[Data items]
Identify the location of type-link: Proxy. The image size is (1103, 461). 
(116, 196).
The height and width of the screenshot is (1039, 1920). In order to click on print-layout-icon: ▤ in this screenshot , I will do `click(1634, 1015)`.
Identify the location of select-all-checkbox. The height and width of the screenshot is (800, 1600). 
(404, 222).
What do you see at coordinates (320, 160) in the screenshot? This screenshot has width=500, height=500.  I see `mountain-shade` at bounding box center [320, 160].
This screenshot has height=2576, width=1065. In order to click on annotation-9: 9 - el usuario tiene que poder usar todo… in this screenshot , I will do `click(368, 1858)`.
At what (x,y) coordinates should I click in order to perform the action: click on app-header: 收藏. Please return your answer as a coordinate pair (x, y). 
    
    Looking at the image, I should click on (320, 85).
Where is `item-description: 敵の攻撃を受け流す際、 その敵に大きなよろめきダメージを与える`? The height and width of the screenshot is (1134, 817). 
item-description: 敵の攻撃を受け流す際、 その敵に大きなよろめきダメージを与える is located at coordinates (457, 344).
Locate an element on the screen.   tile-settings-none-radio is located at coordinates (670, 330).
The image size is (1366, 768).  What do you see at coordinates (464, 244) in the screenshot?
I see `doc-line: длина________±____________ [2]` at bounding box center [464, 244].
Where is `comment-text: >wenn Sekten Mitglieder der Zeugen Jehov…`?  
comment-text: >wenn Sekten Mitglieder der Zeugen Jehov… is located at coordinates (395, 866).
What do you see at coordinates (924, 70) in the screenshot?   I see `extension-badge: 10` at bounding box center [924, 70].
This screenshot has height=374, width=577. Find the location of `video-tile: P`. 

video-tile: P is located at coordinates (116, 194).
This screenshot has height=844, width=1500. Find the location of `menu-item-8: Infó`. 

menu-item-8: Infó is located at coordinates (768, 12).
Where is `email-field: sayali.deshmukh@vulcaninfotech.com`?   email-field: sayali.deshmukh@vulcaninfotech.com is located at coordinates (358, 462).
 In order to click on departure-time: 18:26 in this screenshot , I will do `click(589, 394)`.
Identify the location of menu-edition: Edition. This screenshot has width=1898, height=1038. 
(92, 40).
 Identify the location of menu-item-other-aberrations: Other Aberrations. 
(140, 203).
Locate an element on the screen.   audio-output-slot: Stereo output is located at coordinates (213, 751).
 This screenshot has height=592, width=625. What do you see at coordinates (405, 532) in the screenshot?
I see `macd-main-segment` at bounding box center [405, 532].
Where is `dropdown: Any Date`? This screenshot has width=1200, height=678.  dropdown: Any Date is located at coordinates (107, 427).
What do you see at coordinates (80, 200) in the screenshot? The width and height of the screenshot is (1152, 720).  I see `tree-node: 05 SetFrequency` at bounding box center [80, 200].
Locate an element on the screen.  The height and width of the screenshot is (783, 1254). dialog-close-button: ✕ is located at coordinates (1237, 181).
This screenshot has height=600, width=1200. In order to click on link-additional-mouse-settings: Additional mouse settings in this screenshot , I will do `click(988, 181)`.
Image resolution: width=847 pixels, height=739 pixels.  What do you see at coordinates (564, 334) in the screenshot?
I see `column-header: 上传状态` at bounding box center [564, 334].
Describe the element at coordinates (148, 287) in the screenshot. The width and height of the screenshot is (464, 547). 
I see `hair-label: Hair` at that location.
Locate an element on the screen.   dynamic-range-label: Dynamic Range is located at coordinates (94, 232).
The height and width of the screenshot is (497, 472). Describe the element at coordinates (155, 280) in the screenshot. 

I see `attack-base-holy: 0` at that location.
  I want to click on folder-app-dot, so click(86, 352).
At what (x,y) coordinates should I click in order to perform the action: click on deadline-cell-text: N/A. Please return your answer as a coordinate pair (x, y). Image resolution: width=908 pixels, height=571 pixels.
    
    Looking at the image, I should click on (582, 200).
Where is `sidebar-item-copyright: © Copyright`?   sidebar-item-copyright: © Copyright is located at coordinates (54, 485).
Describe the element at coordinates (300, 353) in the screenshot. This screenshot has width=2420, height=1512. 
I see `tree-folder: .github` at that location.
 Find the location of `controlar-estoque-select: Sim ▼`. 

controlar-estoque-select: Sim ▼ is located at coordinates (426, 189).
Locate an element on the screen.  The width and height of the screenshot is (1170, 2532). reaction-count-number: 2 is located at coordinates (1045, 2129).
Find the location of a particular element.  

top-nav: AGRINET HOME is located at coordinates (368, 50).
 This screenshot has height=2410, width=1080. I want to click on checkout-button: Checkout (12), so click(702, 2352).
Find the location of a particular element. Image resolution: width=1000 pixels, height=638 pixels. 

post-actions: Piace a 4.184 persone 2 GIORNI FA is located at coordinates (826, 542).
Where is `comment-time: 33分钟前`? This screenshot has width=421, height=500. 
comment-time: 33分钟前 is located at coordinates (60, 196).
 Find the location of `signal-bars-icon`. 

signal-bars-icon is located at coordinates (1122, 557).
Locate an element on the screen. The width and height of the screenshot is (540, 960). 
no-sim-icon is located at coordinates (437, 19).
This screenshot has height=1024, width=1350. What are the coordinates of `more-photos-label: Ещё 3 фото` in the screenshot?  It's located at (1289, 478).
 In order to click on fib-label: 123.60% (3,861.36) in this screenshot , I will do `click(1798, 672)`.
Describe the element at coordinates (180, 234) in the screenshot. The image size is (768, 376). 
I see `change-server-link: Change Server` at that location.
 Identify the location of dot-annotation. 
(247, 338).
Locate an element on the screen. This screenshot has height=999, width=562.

▶ _INSTRUCTIONS TO FOLLOW_: Can you reproduce all the items above with "Locate an element" swapped for "Find an element" throughout and everything else left unchanged?

▶ _RESULT OF THIS TASK_:
Identify the location of type-link: Proxy. The image size is (1103, 461). 
(116, 196).
The height and width of the screenshot is (1039, 1920). In order to click on print-layout-icon: ▤ in this screenshot , I will do `click(1634, 1015)`.
Identify the location of select-all-checkbox. The height and width of the screenshot is (800, 1600). 
(404, 222).
What do you see at coordinates (320, 160) in the screenshot? This screenshot has width=500, height=500.  I see `mountain-shade` at bounding box center [320, 160].
This screenshot has height=2576, width=1065. In order to click on annotation-9: 9 - el usuario tiene que poder usar todo… in this screenshot , I will do `click(368, 1858)`.
At what (x,y) coordinates should I click in order to perform the action: click on app-header: 收藏. Please return your answer as a coordinate pair (x, y). 
    
    Looking at the image, I should click on (320, 85).
Where is `item-description: 敵の攻撃を受け流す際、 その敵に大きなよろめきダメージを与える`? The height and width of the screenshot is (1134, 817). 
item-description: 敵の攻撃を受け流す際、 その敵に大きなよろめきダメージを与える is located at coordinates (457, 344).
Find an element on the screen.   tile-settings-none-radio is located at coordinates (670, 330).
The image size is (1366, 768).  What do you see at coordinates (464, 244) in the screenshot?
I see `doc-line: длина________±____________ [2]` at bounding box center [464, 244].
Where is `comment-text: >wenn Sekten Mitglieder der Zeugen Jehov…`?  
comment-text: >wenn Sekten Mitglieder der Zeugen Jehov… is located at coordinates (395, 866).
What do you see at coordinates (924, 70) in the screenshot?   I see `extension-badge: 10` at bounding box center [924, 70].
This screenshot has height=374, width=577. Find the location of `video-tile: P`. 

video-tile: P is located at coordinates (116, 194).
This screenshot has height=844, width=1500. Find the location of `menu-item-8: Infó`. 

menu-item-8: Infó is located at coordinates (768, 12).
Where is `email-field: sayali.deshmukh@vulcaninfotech.com`?   email-field: sayali.deshmukh@vulcaninfotech.com is located at coordinates (358, 462).
 In order to click on departure-time: 18:26 in this screenshot , I will do `click(589, 394)`.
Identify the location of menu-edition: Edition. This screenshot has width=1898, height=1038. 
(92, 40).
 Identify the location of menu-item-other-aberrations: Other Aberrations. 
(140, 203).
Find an element on the screen.   audio-output-slot: Stereo output is located at coordinates (213, 751).
 This screenshot has height=592, width=625. What do you see at coordinates (405, 532) in the screenshot?
I see `macd-main-segment` at bounding box center [405, 532].
Where is `dropdown: Any Date`? This screenshot has width=1200, height=678.  dropdown: Any Date is located at coordinates (107, 427).
What do you see at coordinates (80, 200) in the screenshot? The width and height of the screenshot is (1152, 720).  I see `tree-node: 05 SetFrequency` at bounding box center [80, 200].
Find an element on the screen.  The height and width of the screenshot is (783, 1254). dialog-close-button: ✕ is located at coordinates (1237, 181).
This screenshot has height=600, width=1200. In order to click on link-additional-mouse-settings: Additional mouse settings in this screenshot , I will do `click(988, 181)`.
Image resolution: width=847 pixels, height=739 pixels.  What do you see at coordinates (564, 334) in the screenshot?
I see `column-header: 上传状态` at bounding box center [564, 334].
Describe the element at coordinates (148, 287) in the screenshot. The width and height of the screenshot is (464, 547). 
I see `hair-label: Hair` at that location.
Find an element on the screen.   dynamic-range-label: Dynamic Range is located at coordinates (94, 232).
The height and width of the screenshot is (497, 472). Describe the element at coordinates (155, 280) in the screenshot. 

I see `attack-base-holy: 0` at that location.
  I want to click on folder-app-dot, so click(86, 352).
At what (x,y) coordinates should I click in order to perform the action: click on deadline-cell-text: N/A. Please return your answer as a coordinate pair (x, y). Image resolution: width=908 pixels, height=571 pixels.
    
    Looking at the image, I should click on (582, 200).
Where is `sidebar-item-copyright: © Copyright`?   sidebar-item-copyright: © Copyright is located at coordinates (54, 485).
Describe the element at coordinates (300, 353) in the screenshot. This screenshot has width=2420, height=1512. 
I see `tree-folder: .github` at that location.
 Find the location of `controlar-estoque-select: Sim ▼`. 

controlar-estoque-select: Sim ▼ is located at coordinates (426, 189).
Find an element on the screen.  The width and height of the screenshot is (1170, 2532). reaction-count-number: 2 is located at coordinates (1045, 2129).
Find the location of a particular element.  

top-nav: AGRINET HOME is located at coordinates (368, 50).
 This screenshot has height=2410, width=1080. I want to click on checkout-button: Checkout (12), so click(702, 2352).
Find the location of a particular element. Image resolution: width=1000 pixels, height=638 pixels. 

post-actions: Piace a 4.184 persone 2 GIORNI FA is located at coordinates (826, 542).
Where is `comment-time: 33分钟前`? This screenshot has width=421, height=500. 
comment-time: 33分钟前 is located at coordinates (60, 196).
 Find the location of `signal-bars-icon`. 

signal-bars-icon is located at coordinates (1122, 557).
Find an element on the screen. The width and height of the screenshot is (540, 960). 
no-sim-icon is located at coordinates (437, 19).
This screenshot has height=1024, width=1350. What are the coordinates of `more-photos-label: Ещё 3 фото` in the screenshot?  It's located at (1289, 478).
 In order to click on fib-label: 123.60% (3,861.36) in this screenshot , I will do `click(1798, 672)`.
Describe the element at coordinates (180, 234) in the screenshot. The image size is (768, 376). 
I see `change-server-link: Change Server` at that location.
 Identify the location of dot-annotation. 
(247, 338).
Find an element on the screen. This screenshot has height=999, width=562.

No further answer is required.